• Tâches à réaliser
A - Dans l'entretien sur la carrière cycliste, en quelle année la personne interrogée a-t-elle remporté une étape du Tour d'Italie ?
B - Recopiez le passage de l'entretien sur la carrière cycliste allant de « Alors, je suis » jusqu'à « victoires au total. » inclus, en substituant « Peugeot » à « Festina ».
C - Prolongez l'entretien sur la carrière cycliste à partir de l'endroit où il s'arrête.

• Extrait de page
========================================

Quand es-tu passé professionnel et quand as-tu arrêté ta carrière ?
Alors, je suis passé pro en 1983 chez Saint-Étienne Pélussin et j’ai terminé chez Festina en 1994 après plus de 10 ans de carrière. J’ai participé à 9 Tour de France, à 5 Vuelta et à 3 Giro. Mes meilleures places ont été 9ème à la Vuelta, 19ème du Tour, 20ème du Giro. J’ai eu une victoire sur le Tour d’Italie en 1987 lors de la 6ème étape mais pas sur le Tour de France car j’ai fini 2ème sur une étape. J’ai également eu des victoires sur le Tour Méditerranéen, sur Paris-Nice, sur le Tour de Catalogue… donc une dizaine de victoires au total.
Tu as arrêté ta carrière en 1994, tu l’as plutôt subi ou anticipé ?
Non je ne l’ai pas du tout subi car j’avais 37 ans, donc à partir de là j’avais fait 17 grands Tours, je sentais la fatigue s’installer et je sentais que les jeunes de 20 ans me poussaient dehors et ils avaient bien raison ! J’ai eu le bonheur de participer aux plus belles courses chez les pros, ce que je souhaite à tout le monde, donc c’était une fin de carrière tout à fait normale.
Savais-tu ce que tu allais faire à partir de 1995 ?

========================================

• Données extraites

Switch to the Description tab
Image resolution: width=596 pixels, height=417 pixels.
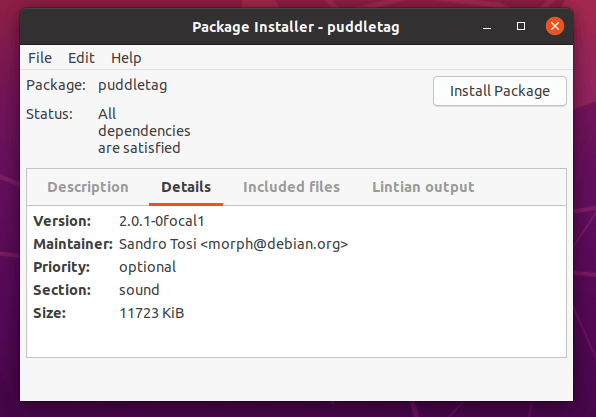click(x=88, y=187)
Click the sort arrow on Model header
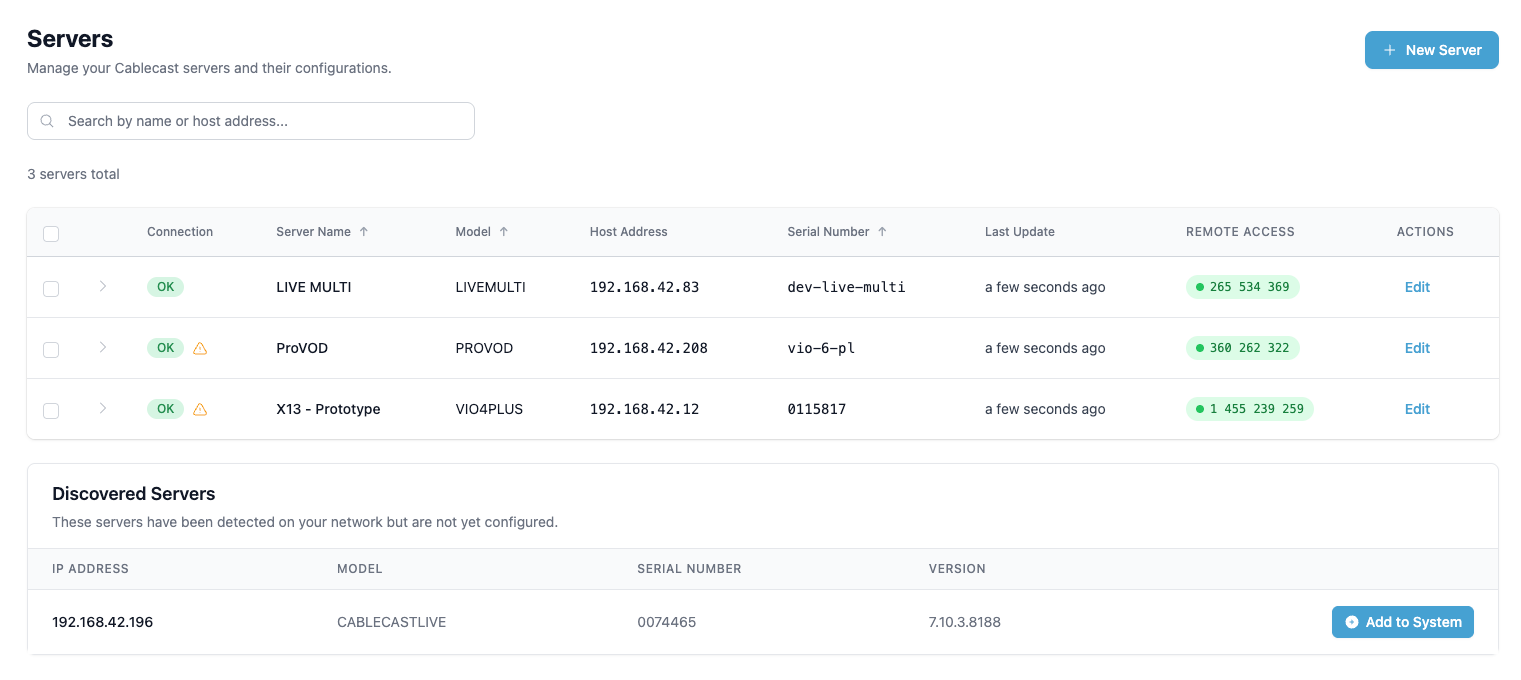The image size is (1521, 680). point(505,231)
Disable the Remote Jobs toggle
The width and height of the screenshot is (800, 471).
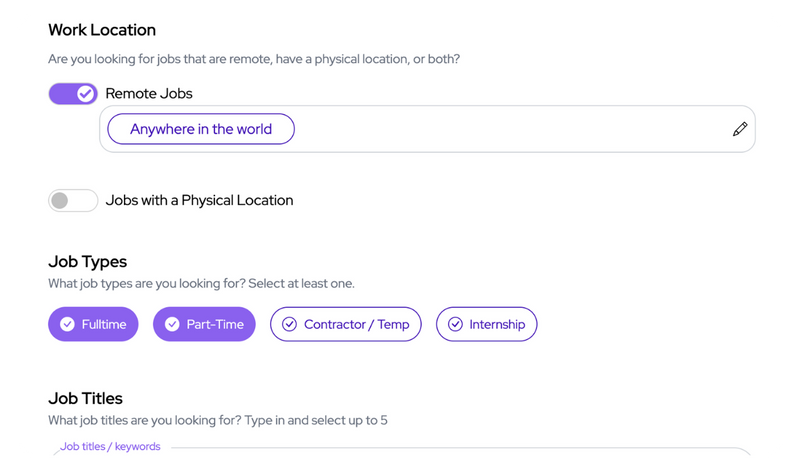73,94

========================================

• Réponses par tâche
A - En 1987, lors de la 6ème étape.

B -
Alors, je suis passé pro en 1983 chez Saint-Étienne Pélussin et j’ai terminé chez Peugeot en 1994 après plus de 10 ans de carrière. J’ai participé à 9 Tour de France, à 5 Vuelta et à 3 Giro. Mes meilleures places ont été 9ème à la Vuelta, 19ème du Tour, 20ème du Giro. J’ai eu une victoire sur le Tour d’Italie en 1987 lors de la 6ème étape mais pas sur le Tour de France car j’ai fini 2ème sur une étape. J’ai également eu des victoires sur le Tour Méditerranéen, sur Paris-Nice, sur le Tour de Catalogue… donc une dizaine de victoires au total.

C -
Non je ne savais pas mais j’avais tout de même un peu anticipé. Certaines personnes m’avaient proposé pleins de choses mais quand j’ai frappé à la porte de leur bureau, tout s’est très vite compliqué et on m’a expliqué qu’il fallait créer des postes, que ce n’était plus envisageable, je me suis donc retrouvé un peu à la rue. Je me suis demandé ce que j’étais capable de faire et qu’est ce que j’avais envie de faire.
De quels types de postes parles-tu ?
Il s’agissait de postes au département ou à la région pour s’occuper de l’organisation des courses juniors par exemple. Je suis normand mais provençal depuis 30 ans.
Finalement ma première année, j’ai découvert le VTT et j’ai passé un Brevet d’état donc je me suis dit pourquoi ne pas poursuivre dans cette voie maintenant que je connaissais le monde du VTT de haut niveau, mais là encore, c’était compliqué.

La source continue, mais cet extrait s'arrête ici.